_EXERCISE DETAILS:_ Rescale the entries starting with the line that contains "news一覧 (450, 64)" and going on through the last entry. Repeat each of those lines with its request text unchanged, but multiply every coordinate in the answers by 1.35 and round to the nearest whole number, with halves rounded up.

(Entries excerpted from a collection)
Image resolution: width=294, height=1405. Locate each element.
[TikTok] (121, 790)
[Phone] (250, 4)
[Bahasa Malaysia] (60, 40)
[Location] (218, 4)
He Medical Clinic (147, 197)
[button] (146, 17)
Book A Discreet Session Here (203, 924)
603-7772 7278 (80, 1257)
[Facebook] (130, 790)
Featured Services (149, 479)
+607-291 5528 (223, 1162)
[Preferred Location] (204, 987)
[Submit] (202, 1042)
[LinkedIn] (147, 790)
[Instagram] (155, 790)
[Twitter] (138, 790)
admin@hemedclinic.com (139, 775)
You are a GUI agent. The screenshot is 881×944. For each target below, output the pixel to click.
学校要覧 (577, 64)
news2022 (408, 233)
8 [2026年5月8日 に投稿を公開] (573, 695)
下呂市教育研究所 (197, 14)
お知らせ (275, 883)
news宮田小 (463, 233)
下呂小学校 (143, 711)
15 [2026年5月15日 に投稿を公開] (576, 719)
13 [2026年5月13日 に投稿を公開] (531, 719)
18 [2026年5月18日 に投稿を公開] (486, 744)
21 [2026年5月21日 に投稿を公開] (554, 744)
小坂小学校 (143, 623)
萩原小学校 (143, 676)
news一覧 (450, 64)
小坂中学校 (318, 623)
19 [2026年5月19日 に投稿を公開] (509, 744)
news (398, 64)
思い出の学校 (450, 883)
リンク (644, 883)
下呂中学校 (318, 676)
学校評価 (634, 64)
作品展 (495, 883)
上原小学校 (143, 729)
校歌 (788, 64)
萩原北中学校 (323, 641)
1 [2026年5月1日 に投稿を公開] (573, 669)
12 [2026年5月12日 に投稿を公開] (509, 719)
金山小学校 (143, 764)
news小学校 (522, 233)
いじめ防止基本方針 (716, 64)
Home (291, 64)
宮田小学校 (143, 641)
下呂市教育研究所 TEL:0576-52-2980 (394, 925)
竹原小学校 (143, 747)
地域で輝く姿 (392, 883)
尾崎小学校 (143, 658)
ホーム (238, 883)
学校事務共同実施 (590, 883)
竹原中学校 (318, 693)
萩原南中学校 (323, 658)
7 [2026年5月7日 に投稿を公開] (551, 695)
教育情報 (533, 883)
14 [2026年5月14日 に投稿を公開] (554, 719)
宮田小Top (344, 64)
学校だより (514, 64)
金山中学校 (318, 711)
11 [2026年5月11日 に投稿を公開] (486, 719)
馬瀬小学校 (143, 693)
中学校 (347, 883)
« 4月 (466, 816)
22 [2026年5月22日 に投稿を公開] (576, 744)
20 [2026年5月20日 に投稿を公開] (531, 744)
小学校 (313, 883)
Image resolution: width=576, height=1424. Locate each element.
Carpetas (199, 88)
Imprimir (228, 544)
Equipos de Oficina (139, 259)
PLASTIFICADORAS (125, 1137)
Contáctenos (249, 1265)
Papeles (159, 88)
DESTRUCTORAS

_WRITTEN RESPONSE:_
news一覧 (608, 86)
小坂中学校 (429, 841)
19 [2026年5月19日 に投稿を公開] (687, 1004)
news (537, 86)
思い出の学校 (608, 1192)
リンク (869, 1192)
下呂中学校 (429, 913)
学校評価 (856, 86)
作品展 (668, 1192)
上原小学校 (193, 984)
校歌 (1064, 86)
萩原北中学校 (436, 865)
1 [2026年5月1日 に投稿を公開] (774, 903)
12 [2026年5月12日 に投稿を公開] (687, 971)
金山小学校 (193, 1031)
news小学校 (705, 315)
いじめ防止基本方針 (967, 86)
Home (393, 86)
宮田小学校 (193, 865)
下呂市教育研究所 TEL:0576-52-2980 (532, 1249)
竹原小学校 (193, 1008)
地域で輝く姿 (529, 1192)
尾崎小学校 (193, 888)
ホーム (321, 1192)
学校事務共同実施 (797, 1192)
竹原中学校 (429, 936)
萩原南中学校 (436, 888)
7 [2026年5月7日 に投稿を公開] (744, 938)
教育情報 (720, 1192)
14 [2026年5月14日 に投稿を公開] (748, 971)
宮田小Top (464, 86)
学校だより (694, 86)
金山中学校 (429, 960)
11 [2026年5月11日 に投稿を公開] (656, 971)
馬瀬小学校 (193, 936)
中学校 (468, 1192)
« 4月 (629, 1102)
22 [2026年5月22日 に投稿を公開] (778, 1004)
20 [2026年5月20日 に投稿を公開] (717, 1004)
小学校 (423, 1192)
Image resolution: width=576, height=1424. Locate each element.
Carpetas (269, 119)
Imprimir (308, 734)
Equipos de Oficina (188, 350)
PLASTIFICADORAS (169, 1535)
Contáctenos (336, 1708)
Papeles (215, 119)
DESTRUCTORAS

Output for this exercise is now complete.